Grace's Guide is the leading source of historical information on industry and manufacturing in Britain. This web publication contains 147,919 pages of information and 233,587 images on early companies, their products and the people who designed and built them.

HMS Dee

From Graces Guide

The third ship to bear this name. She was the first paddle steamer ordered for the Royal Navy, designed to carry a significant armament. She was built with engines made by Maudslay, Sons and Field. A model of the engine is in the Science Museum [1]

c.1830 According to James Nasmyth in his autobiography: "Mr. Maudsley had next a pair of 200 horse-power marine engines put in hand. His sons and partners were rather opposed to so expensive a piece of work being undertaken without an order. At that time such a power as 200 horse nominal was scarcely thought of; and the Admiralty Board were very cautious in ordering marine engines of any sort. Nevertheless, the engines were proceeded with and perfected. They formed a noble object in the great erecting shop. They embodied in every detail all Mr. Maudsley's latest improvements. In fact the work was the sum total of the great master's inventions and adaptations in marine engines. The Admiralty at last secured them for the purpose of being placed in a very fine vessel, the Dee, then in course of construction. Mr. Maudsley was so much pleased with the result that he had a very beautiful model made of the engines; and finding that I had some artistic skill as a draughtsman, he set me to work to make a complete perspective drawing of them as they stood all perfect in the erecting-shop. This was a piece of work entirely to my taste. In due time I completed a graphic portrait of these noble engines, treated, I hope, in an artistic spirit. Indeed, such a class of drawing was rarely to be had from an engineering draughtsman. Mere geometrical drawing could not give a proper idea, as a whole, of so grand a piece of mechanism. It required something of the artistic spirit to fairly represent it. At all events my performance won the entire approval of my master.

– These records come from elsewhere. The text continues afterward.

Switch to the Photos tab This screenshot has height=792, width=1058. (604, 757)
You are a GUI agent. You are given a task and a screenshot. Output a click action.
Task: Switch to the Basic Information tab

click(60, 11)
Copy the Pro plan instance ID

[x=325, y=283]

1832 Built at the Royal Dockyard, Woolwich. Was one of the vessels involved in the Dutch harbour blockades.

1842 Converted to troopship

1854 Converted to storeship located at Portsmouth

1854 Recommissioned

1855 Became a troopship.

1856 HMS Dee and the yacht Black Eagle were used in a trial of J. Wethered's apparatus for superheated steam. This produced an economy of fuel of 18% in Black Eagle, and 31% in Dee.

1860 Discussion at the Inst of Civil Engineers on the work extracted from steam in the engines of the Dee.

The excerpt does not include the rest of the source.